=== Listed entries ===
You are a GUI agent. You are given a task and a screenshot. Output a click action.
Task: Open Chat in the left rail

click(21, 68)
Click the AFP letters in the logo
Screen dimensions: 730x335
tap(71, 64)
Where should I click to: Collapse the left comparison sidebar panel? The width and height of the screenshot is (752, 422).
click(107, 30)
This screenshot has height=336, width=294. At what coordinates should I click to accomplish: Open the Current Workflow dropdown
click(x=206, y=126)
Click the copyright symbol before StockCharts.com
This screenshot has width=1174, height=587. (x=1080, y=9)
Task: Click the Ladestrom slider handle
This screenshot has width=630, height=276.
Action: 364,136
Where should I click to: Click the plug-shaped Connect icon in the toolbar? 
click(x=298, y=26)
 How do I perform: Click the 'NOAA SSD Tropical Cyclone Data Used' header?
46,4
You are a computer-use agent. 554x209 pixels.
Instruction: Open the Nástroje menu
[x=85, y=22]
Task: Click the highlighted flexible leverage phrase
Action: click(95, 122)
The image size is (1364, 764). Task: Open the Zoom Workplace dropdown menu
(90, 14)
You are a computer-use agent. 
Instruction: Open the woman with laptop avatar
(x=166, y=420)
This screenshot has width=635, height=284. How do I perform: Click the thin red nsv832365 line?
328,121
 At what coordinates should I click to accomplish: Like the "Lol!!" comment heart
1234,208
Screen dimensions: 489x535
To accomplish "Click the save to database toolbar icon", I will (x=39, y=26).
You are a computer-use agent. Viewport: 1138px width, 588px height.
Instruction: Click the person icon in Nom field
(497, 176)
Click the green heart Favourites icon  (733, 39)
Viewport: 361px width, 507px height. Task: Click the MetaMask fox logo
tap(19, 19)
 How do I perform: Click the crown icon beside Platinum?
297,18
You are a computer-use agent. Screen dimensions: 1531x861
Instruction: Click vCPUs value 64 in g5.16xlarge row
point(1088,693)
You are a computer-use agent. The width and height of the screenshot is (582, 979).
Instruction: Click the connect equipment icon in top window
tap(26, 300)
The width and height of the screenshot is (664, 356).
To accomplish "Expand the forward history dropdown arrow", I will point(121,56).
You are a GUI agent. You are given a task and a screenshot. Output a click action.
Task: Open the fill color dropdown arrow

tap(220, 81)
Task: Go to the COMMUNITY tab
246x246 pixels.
===
Each of the entries must be written out again exactly.

Expected answer:
You are a GUI agent. You are given a task and a screenshot. Output a click action.
Task: Open Chat in the left rail

click(21, 68)
Click the AFP letters in the logo
Screen dimensions: 730x335
tap(71, 64)
Where should I click to: Collapse the left comparison sidebar panel? The width and height of the screenshot is (752, 422).
click(107, 30)
This screenshot has height=336, width=294. At what coordinates should I click to accomplish: Open the Current Workflow dropdown
click(x=206, y=126)
Click the copyright symbol before StockCharts.com
This screenshot has width=1174, height=587. (x=1080, y=9)
Task: Click the Ladestrom slider handle
This screenshot has width=630, height=276.
Action: 364,136
Where should I click to: Click the plug-shaped Connect icon in the toolbar? 
click(x=298, y=26)
 How do I perform: Click the 'NOAA SSD Tropical Cyclone Data Used' header?
46,4
You are a computer-use agent. 554x209 pixels.
Instruction: Open the Nástroje menu
[x=85, y=22]
Task: Click the highlighted flexible leverage phrase
Action: click(95, 122)
The image size is (1364, 764). Task: Open the Zoom Workplace dropdown menu
(90, 14)
You are a computer-use agent. 
Instruction: Open the woman with laptop avatar
(x=166, y=420)
This screenshot has width=635, height=284. How do I perform: Click the thin red nsv832365 line?
328,121
 At what coordinates should I click to accomplish: Like the "Lol!!" comment heart
1234,208
Screen dimensions: 489x535
To accomplish "Click the save to database toolbar icon", I will (x=39, y=26).
You are a computer-use agent. Viewport: 1138px width, 588px height.
Instruction: Click the person icon in Nom field
(497, 176)
Click the green heart Favourites icon  (733, 39)
Viewport: 361px width, 507px height. Task: Click the MetaMask fox logo
tap(19, 19)
 How do I perform: Click the crown icon beside Platinum?
297,18
You are a computer-use agent. Screen dimensions: 1531x861
Instruction: Click vCPUs value 64 in g5.16xlarge row
point(1088,693)
You are a computer-use agent. The width and height of the screenshot is (582, 979).
Instruction: Click the connect equipment icon in top window
tap(26, 300)
The width and height of the screenshot is (664, 356).
To accomplish "Expand the forward history dropdown arrow", I will point(121,56).
You are a GUI agent. You are given a task and a screenshot. Output a click action.
Task: Open the fill color dropdown arrow

tap(220, 81)
Task: Go to the COMMUNITY tab
246x246 pixels.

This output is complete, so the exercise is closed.